A billion-dollar question (sometimes quite literally) in commercial arrangements of this scale and nature is ‘How well does the contract contemplate future change?’
Variation of contracts is not unusual but they generally require the agreement of both parties. And where this discussion gets tricky, for all the reasons set out above, what mechanism does the contract provide for sorting out the differences? Often a disputes clause will do little more than set out which forum is to govern any disagreements, ie whether an English or Scottish court. But as discussed already, when it comes to the type of contracts we are examining here, we are not concerned with a fight created by one party trying to pull out because the contract is suddenly less attractive (maybe citing force majeure).
Rather, the scenario is about addressing change, sorting out differences in a way that enhances the contract, protects the relationship between the parties and ensures it continues to deliver value to both moving forward.
A balancing act needs to be achieved, not just between the parties, but also between competing and complementary interests. So mediation, or some other form of ADR, may be a much more appropriate tool, enabling a ‘focussed and direct’ discussion about changes that one or other party needs to make to the contract given the new or moving context, at the same time as supporting an ongoing profitable relationship.
There are a number of points that are useful to include either in negotiations leading up to the signing of a contract, or in the wording of the contract itself:
• Both parties should be encouraged to take time at the outset to consider and discuss what should happen in the event of a number of different future scenarios.

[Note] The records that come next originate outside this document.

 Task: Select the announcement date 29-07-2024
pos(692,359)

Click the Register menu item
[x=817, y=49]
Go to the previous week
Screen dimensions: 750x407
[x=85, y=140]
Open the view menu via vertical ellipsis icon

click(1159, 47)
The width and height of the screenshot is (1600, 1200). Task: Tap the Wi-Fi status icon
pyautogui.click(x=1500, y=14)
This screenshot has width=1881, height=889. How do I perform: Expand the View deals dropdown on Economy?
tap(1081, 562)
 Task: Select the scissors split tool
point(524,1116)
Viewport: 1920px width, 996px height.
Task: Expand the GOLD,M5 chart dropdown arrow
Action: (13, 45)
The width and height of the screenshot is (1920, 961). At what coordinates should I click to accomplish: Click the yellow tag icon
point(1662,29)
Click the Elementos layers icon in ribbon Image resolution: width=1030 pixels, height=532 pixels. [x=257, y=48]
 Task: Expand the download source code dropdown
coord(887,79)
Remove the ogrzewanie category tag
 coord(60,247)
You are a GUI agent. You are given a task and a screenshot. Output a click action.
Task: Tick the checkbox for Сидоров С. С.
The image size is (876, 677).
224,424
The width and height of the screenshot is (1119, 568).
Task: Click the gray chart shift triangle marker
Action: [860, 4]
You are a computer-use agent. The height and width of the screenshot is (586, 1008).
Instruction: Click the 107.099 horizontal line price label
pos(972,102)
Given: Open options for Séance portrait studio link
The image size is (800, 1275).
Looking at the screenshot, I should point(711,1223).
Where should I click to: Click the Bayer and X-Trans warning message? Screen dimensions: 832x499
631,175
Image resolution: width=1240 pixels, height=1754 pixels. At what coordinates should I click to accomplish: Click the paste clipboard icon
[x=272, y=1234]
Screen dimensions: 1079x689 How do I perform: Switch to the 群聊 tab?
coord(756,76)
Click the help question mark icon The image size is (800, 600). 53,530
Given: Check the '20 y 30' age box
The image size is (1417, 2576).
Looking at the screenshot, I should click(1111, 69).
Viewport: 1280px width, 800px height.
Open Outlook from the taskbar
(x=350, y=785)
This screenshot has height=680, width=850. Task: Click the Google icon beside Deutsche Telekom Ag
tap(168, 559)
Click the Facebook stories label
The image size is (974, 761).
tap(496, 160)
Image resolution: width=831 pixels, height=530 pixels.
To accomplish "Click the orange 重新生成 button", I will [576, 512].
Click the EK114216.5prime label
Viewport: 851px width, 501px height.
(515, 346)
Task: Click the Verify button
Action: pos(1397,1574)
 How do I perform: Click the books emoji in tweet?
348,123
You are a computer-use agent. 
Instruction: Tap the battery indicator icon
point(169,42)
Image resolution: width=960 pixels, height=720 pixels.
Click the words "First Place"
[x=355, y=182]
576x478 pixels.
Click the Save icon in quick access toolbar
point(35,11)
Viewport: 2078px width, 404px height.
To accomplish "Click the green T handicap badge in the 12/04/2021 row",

• A ‘roadmap’ could even be discussed and documented, reflecting the parties’ shared view of how these different imagined scenarios could develop through the term of the contract. That could include how to deal with dispute resolution and whether to agree at the outset to attempt to mediate any disputes.
• Careful thought needs to be given to how the contract balances providing sufficient
flexibility for the future, at the same time as providing clarity and certainty, eg to avoid arguments about deliverables.
• The contract could include specific provisions encouraging both parties to flag situations that could predicate a change scenario and start a conversation early.
• Parties should be encouraged to take time throughout the life of the contract to invest in the relationship, perfect their communication and establish a mutually beneficial partnership that both acknowledge. The aim is to develop a habit of working together to find win:win solutions when faced with challenges.
• Accept that even the best drafted contract will not address all matters that arise in the future, so relationship is key. Parties may need to call on each other’s goodwill to achieve the flexibility they need when the time comes. That way everybody wins.
No-one has a crystal ball – and as the saying goes, predicting the future is a mug’s game. But thinking ahead, planning, working through multiple imagined scenarios, and doing all this together with a contracting party in open collaboration, at the start of a commercial venture, can do a lot to protect positions and save aggravation when the future changes.